## Exercise details
Up to the line containing "The image size is (1183, 860).", nothing is kept; from that line through the end of the data below, output every line exactly.

* * *

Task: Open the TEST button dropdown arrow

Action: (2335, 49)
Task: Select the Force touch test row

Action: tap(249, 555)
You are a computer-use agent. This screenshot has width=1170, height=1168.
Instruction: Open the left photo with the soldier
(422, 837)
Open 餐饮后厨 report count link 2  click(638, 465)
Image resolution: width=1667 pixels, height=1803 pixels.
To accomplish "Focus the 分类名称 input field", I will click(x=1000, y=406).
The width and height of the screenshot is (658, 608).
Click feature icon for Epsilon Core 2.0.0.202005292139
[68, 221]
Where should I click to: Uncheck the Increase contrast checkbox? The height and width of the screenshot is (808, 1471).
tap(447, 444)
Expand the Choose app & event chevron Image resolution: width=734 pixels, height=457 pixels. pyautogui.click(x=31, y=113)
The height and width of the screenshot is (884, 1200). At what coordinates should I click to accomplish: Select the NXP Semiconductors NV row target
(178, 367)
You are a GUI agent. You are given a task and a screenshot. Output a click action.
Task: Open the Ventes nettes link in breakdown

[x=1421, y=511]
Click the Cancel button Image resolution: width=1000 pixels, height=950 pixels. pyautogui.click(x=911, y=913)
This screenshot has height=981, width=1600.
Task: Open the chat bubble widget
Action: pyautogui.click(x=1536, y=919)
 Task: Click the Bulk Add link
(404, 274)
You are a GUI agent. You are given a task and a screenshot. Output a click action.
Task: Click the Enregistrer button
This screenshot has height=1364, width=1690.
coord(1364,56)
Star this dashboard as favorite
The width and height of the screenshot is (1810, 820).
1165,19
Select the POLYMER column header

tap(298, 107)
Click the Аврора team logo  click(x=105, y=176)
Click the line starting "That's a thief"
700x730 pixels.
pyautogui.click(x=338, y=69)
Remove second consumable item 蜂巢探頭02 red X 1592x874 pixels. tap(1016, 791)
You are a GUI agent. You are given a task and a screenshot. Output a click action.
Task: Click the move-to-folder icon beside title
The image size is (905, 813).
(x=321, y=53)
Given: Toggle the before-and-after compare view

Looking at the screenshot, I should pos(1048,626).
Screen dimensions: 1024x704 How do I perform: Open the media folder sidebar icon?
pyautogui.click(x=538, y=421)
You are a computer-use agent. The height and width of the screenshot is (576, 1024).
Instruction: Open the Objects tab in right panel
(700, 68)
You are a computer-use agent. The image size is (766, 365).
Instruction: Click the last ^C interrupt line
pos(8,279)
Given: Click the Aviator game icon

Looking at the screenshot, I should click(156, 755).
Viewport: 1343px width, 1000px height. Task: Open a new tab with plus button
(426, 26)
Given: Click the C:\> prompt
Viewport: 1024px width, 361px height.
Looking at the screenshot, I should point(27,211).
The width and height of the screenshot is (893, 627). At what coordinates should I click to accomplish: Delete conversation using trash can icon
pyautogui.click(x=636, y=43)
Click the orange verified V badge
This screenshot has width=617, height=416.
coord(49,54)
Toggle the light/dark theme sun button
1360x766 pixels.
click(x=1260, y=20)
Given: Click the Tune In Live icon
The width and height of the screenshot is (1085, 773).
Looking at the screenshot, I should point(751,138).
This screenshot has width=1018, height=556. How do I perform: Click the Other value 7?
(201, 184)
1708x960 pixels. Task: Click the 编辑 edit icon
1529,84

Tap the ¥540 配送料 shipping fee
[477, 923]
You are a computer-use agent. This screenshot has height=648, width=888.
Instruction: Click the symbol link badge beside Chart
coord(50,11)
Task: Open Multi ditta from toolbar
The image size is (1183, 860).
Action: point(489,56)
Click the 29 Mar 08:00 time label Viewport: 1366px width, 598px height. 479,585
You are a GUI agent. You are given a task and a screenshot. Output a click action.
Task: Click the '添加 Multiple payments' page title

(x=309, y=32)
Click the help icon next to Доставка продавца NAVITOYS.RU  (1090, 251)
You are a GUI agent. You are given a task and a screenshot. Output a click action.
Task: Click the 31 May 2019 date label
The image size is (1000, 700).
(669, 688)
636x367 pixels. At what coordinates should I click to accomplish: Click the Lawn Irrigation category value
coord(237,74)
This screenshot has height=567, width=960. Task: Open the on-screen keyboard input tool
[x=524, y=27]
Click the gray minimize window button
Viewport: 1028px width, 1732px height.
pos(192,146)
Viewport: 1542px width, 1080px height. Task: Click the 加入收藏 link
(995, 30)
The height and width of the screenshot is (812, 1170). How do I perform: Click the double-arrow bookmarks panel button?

* * *

## Final answer
The image size is (1183, 860).
Action: point(489,56)
Click the 29 Mar 08:00 time label Viewport: 1366px width, 598px height. 479,585
You are a GUI agent. You are given a task and a screenshot. Output a click action.
Task: Click the '添加 Multiple payments' page title

(x=309, y=32)
Click the help icon next to Доставка продавца NAVITOYS.RU  (1090, 251)
You are a GUI agent. You are given a task and a screenshot. Output a click action.
Task: Click the 31 May 2019 date label
The image size is (1000, 700).
(669, 688)
636x367 pixels. At what coordinates should I click to accomplish: Click the Lawn Irrigation category value
coord(237,74)
This screenshot has height=567, width=960. Task: Open the on-screen keyboard input tool
[x=524, y=27]
Click the gray minimize window button
Viewport: 1028px width, 1732px height.
pos(192,146)
Viewport: 1542px width, 1080px height. Task: Click the 加入收藏 link
(995, 30)
The height and width of the screenshot is (812, 1170). How do I perform: Click the double-arrow bookmarks panel button?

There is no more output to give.